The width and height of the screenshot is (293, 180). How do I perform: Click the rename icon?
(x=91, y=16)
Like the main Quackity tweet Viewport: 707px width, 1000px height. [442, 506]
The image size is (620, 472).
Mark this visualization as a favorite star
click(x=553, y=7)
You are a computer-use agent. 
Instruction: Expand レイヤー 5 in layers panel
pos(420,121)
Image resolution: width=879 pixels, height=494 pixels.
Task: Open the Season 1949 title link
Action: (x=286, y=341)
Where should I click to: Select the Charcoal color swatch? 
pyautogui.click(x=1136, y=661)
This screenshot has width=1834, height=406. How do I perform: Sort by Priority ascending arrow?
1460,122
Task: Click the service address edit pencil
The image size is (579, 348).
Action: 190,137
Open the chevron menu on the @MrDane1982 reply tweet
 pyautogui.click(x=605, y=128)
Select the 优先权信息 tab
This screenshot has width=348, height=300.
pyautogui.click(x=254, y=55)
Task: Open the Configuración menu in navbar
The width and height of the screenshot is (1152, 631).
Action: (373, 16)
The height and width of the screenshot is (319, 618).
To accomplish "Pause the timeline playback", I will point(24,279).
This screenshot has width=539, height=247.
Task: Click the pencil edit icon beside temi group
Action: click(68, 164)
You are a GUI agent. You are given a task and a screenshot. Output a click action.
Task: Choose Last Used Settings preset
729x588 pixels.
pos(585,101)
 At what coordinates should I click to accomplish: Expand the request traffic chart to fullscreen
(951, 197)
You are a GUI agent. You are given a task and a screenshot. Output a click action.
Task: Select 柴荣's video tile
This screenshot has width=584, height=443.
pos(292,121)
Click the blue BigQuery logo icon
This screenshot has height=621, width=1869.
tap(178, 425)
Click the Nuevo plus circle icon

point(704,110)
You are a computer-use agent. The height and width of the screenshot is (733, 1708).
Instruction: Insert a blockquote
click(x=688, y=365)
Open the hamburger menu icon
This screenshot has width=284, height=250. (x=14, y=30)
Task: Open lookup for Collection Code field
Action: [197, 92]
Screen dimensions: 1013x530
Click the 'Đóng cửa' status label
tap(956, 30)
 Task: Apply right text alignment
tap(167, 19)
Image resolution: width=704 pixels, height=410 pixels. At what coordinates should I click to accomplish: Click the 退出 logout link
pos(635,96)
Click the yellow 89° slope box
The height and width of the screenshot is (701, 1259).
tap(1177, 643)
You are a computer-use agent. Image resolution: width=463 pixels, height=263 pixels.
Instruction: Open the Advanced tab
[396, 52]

• _Work instructions_
Copy every line from the material in which the word "agent" can be found.

• _Expected answer_
You are a computer-use agent. 
You are a GUI agent. You are given a task and a screenshot. Output a click action.
You are a GUI agent. You are given a task and a screenshot. Output a click action.
You are a computer-use agent. The height and width of the screenshot is (733, 1708).
You are a computer-use agent. Image resolution: width=463 pixels, height=263 pixels.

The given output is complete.